Hi,

* Apollon Oikonomopoulos <[email protected]> [2014-03-27 13:04:15 +0200]:

> Hi all,
> 
> Device hotplugging in KVM is a much-wanted and highly appreciated 
> feature, thank you very much for making this real! However, there are a 
> couple of thoughts/comments I'd like to share with you.
> 

Thanks.

> The recent issue #757, as well as a couple of reports from Debian users 
> have uncovered a fundamental weakness in the implementation of 
> hotplugging in 2.10. In short, the problem is that KVMHypervisor has 
> changed its default behavior from letting qemu manage all device 
> assignments on the PCI bus to a hybrid model of manual assignment for 
> NICs and disks¹ and automatic assignment for the rest.  
> 
>  ¹ and recently soundhw, spice and virtio-balloon-pci
> 
> Now, as issue #757 showed, this is not very straightforward to get 
> right, because we have a single resource pool (the PCI slots) managed by 
> two entities in a non-cooperative manner, under a number of assumptions 
> that are not necessarily true, like:
> 
>  • The fact that the qemu-reserved PCI slots are no less and no more 
>    than 3. This assumption is clearly in no way future-proof, as the way 
>    qemu internally assigns whatever devices it needs may change in the 
>    future.
> 
>  • The assumption that there will always be exactly 3 sound card types 
>    that occupy a PCI slot is also not guaranteed to hold in the future.
> 
>  • The assumption that balloon and SPICE occupy exactly one PCI slot 
>    each. Balloon might some day be e.g. multiplexed over virtio-scsi and 
>    SPICE might add more devices at some point.
> 
>  • The assumption that the user will not pass any PCI-backed devices 
>    (like virtio-rng-pci) via kvm_extra (which is still evaluated before 
>    the NICs and disks).
> 

Well, all use cases mentioned in issue 757 were found via testing, due
to lack of documentation. I agree that we cannot count on the fact that
those corner cases won't change in the near future.

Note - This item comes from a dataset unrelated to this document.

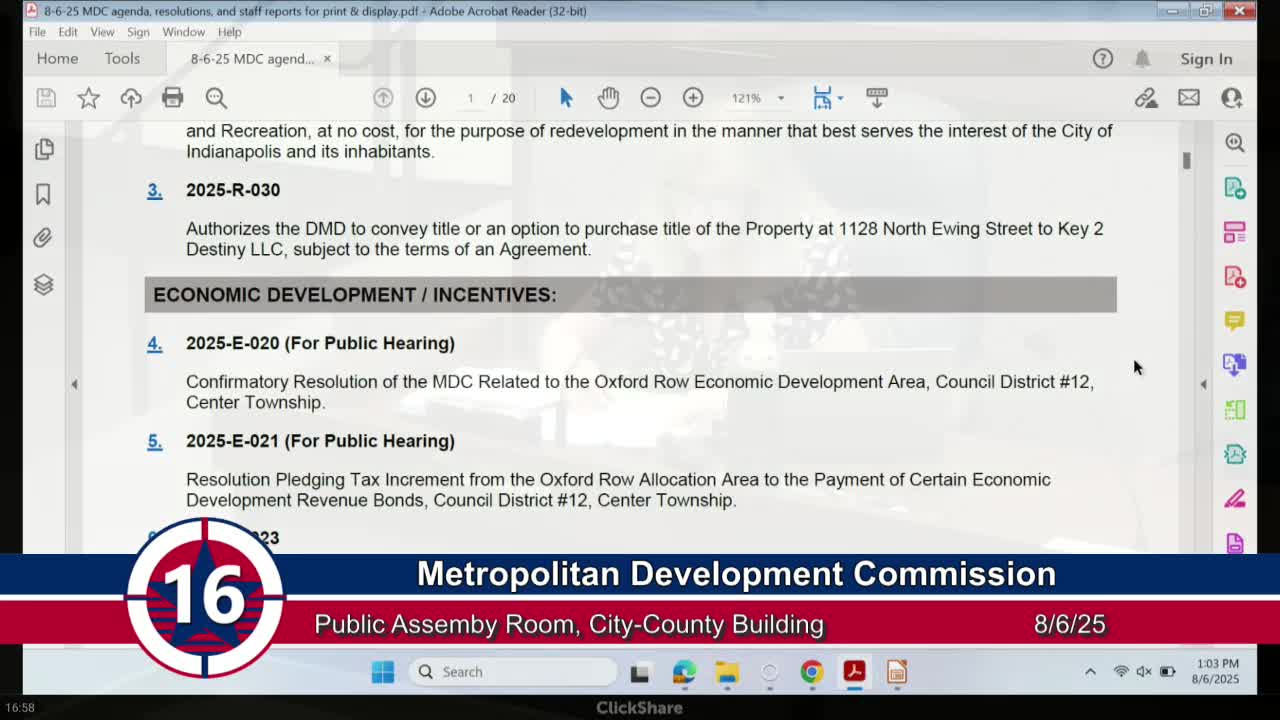Open the Bookmarks panel icon
This screenshot has width=1280, height=720.
click(43, 194)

> If any of the above doesn't hold, then the instance(s) become 
> unbootable, which is a pretty important issue. Also, fixes like 3a72e34 
> will almost certainly come up every time someone tries out a new 
> combination of devices. Additionally, 3a72e34 is a not-that-pretty 
> workaround: it adds unnecessary complexity to the code (moving more 
> devices to manual assignment mode) and hard-codes more of qemu's 
> internal information in Ganeti (like which soundcards use PCI), making 
> the code even more fragile and error-prone.
> 
> Now, what can we do to get things better? The way I see things, there 
> are two approaches, the "correct" one and the "robust workaround".
> 
> The "correct" solution
> ----------------------
> 

Correct but too complicated to implement.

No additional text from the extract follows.